+++ Segmen Dokumen

Dalam mengemban tugasnya untuk membuat obat dari jamu, seorang acaraki harus melalui beberapa proses. Doa, meditasi, bahkan berpuasa menjadi ritual sebelum membuat jamu. Tujuannya, mengumpulkan energi positif dan tetap mengakui Tuhan sebagai tabib utama.
Namun, jamu tak hanya untuk pengobatan. Berasal dari bahasa Jawa kuno, kata jamu terdiri dari jampi (doa) dan usada (ilmu pengobatan). ”Jamu seharusnya dipahami sebagai suplemen, bukan hanya obat,” kata Johan.
Jangan sampai, obat menjadi makanan sehari-hari kita. Lebih baik menjadikan jamu sebagai suplemen dalam menjaga daya tahan tubuh. Sebab, memang begitulah cara kerja jamu. Perlu diminum secara rutin untuk mendapatkan khasiatnya.
Seperti kopi yang pahit, demikian jamu. Tanpa ada informasi kesehatan yang dijanjikan para penjual, jamu seharusnya mendapat perlakuan sama dari penikmatnya. Jamu dapat menjadi pilihan menikmati waktu luang.
Menjaga kualitas
Mengadopsi cara memproses kopi, begitu pun acaraki menyajikan jamunya. Campuran beras kencur atau kunyit asam ditimbang sebelum akhirnya digiling. Melalui cara ini, jamu selalu hadir segar untuk memanjakan para penikmat.
Seperti kopi, jamu pun perlu diseduh secara tepat untuk mengeluarkan aroma yang akhirnya meninggalkan memori indah tentang jamu. Untuk mencapainya, tentu pemilihan rempah berkualitas menjadi poin penting.
”Kami menggunakan rempah yang langsung dibeli dari petaninya. Sebab, kami percaya, rempah terbaik berada di Indonesia. Namun, mengapa kekayaan rempah masih sering diabaikan?” tanya Johan.

++++++
+++ Segmen Data

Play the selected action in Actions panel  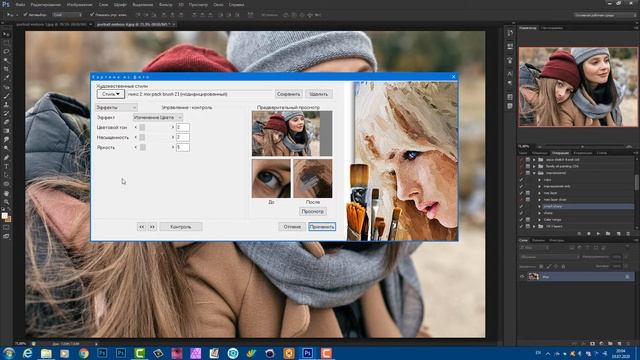[598, 233]
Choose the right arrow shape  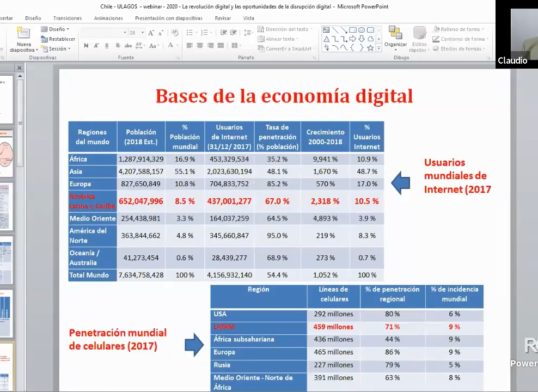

++++++

## Tugas yang Diminta
1/ Salin kembali bagian teks tentang jamu mulai dari "Seperti kopi yang" sampai ke "menikmati waktu luang." tanpa mengubah satu huruf pun.
2/ Jawablah pertanyaan berikut berdasarkan teks tentang jamu.
(a) Dari dua kata apa istilah jamu terbentuk?
(b) Campuran apa saja yang ditimbang sebelum digiling?
(c) Dari mana rempah yang digunakan dibeli?

## Jawaban
1/
Seperti kopi yang pahit, demikian jamu. Tanpa ada informasi kesehatan yang dijanjikan para penjual, jamu seharusnya mendapat perlakuan sama dari penikmatnya. Jamu dapat menjadi pilihan menikmati waktu luang.

2/
(a) Istilah jamu terbentuk dari kata jampi (doa) dan usada (ilmu pengobatan).
(b) Campuran yang ditimbang adalah beras kencur atau kunyit asam.
(c) Rempah dibeli langsung dari petaninya.